*Stated problem 1*
In the passage on SOA gain compression below, what does P_in stand for?
*Stated problem 2*
List every gain compression factor named in the passage on SOA gain compression below.
*Stated problem 3*
Carry on the passage on SOA gain compression below, starting right after its final equation.

*** Text excerpt

In Eq. (2), \(\epsilon = \epsilon _{{\text {CH}}} + \epsilon _{{\text {SHB}}}\) is the combined gain compression factor where \(\epsilon _{{\text {CH}}}\) and \(\epsilon _{\text {SHB}}\) are the gain compression factors due to CH as well as SHB, and \(P_{\text {in}} = |u_{\text {in}}|^2\) is the optical power at the spatial input of the SOA. After computing the nonlinear gain \(h_{\text {NL}}\) with Eq. (2), the individual components can then be found by

$$\begin{aligned} h_{\text {SHB}} (\tau )&= -\epsilon _{\text {SHB}} P_{\text {in}}(\tau ) \nonumber \\&\quad \cdot \left\{ \exp \left[ h_{\text {N}}(\tau ) + h_{\text {NL}}(\tau )\right] - 1 \right\} \nonumber \\&\quad - \tau _{\text {SHB}} \left[ \partial h_{\text {N}}(\tau ) / \partial \tau \right] , \end{aligned}$$

(3)

$$\begin{aligned} h_{\text {CH}} (\tau )&= -\epsilon _{\text {CH}} P_{\text {in}}(\tau ) \nonumber \\&\quad \cdot \left\{ \exp \left[ h_{\text {N}}(\tau ) + h_{\text {NL}}(\tau )\right] - 1 \right\} . \end{aligned}$$

(4)

******
*** Data extract

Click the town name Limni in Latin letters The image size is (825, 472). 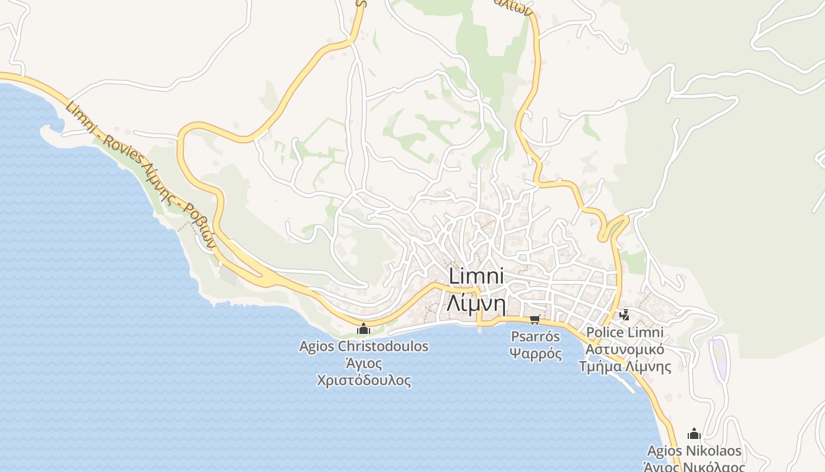(476, 277)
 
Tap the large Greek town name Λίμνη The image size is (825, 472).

******

*Task answer 1*
P_in is the optical power at the spatial input of the SOA.

*Task answer 2*
ε, the combined gain compression factor; ε_CH, the gain compression factor due to CH; ε_SHB, the gain compression factor due to SHB

*Task answer 3*
The SOA parameters are taken from [5] and are \(\tau _c = {70}\, \hbox {ps}\), \(\alpha _{\text {N}} = 1.55\), \(\alpha _{\text {CH}} = {0.94}\), \(\epsilon _{\text {CH}} = {1.95}\, \hbox {W}^{-1}\), \(\epsilon _{\text {SHB}} = {1.17}\, \hbox {W}^{-1}\), and \(\tau _{\text {SHB}} = {120}\, \hbox {fs}\). The other parameters which are different from [31] are the dispersion coefficients of the optical fiber and the cFBG which are \(\beta _{2,3,4},\hat{\beta }_{2,3,4} = 0\) for setup 1 and 2. For setup 2 the power loss factor in the fiber spool \(\kappa _f\) is 0.33, the reflectivity of the cFBG R is 0.4, the center wavelength \(\omega _c\) is \(2\pi \cdot {230.8}\, \hbox {THz}\) \(({1300}\, \hbox {nm})\), the sweep bandwidth \(D_\omega\) is \(2\pi \cdot {17.8}\, \hbox {THz}\) \(({100}\, \hbox {nm})\), the FP filter bandwidth \(\Delta _\omega\) is \(2\pi \cdot {50.7}\, \hbox {GHz}\) \(({0.290}\, \hbox {nm})\), the FP filter transmission \(T_{\text {max}}\) is 0.075 including the losses of the FSBP as well as the PC, and the total cavity losses L are \({20}\, \hbox {dB}\).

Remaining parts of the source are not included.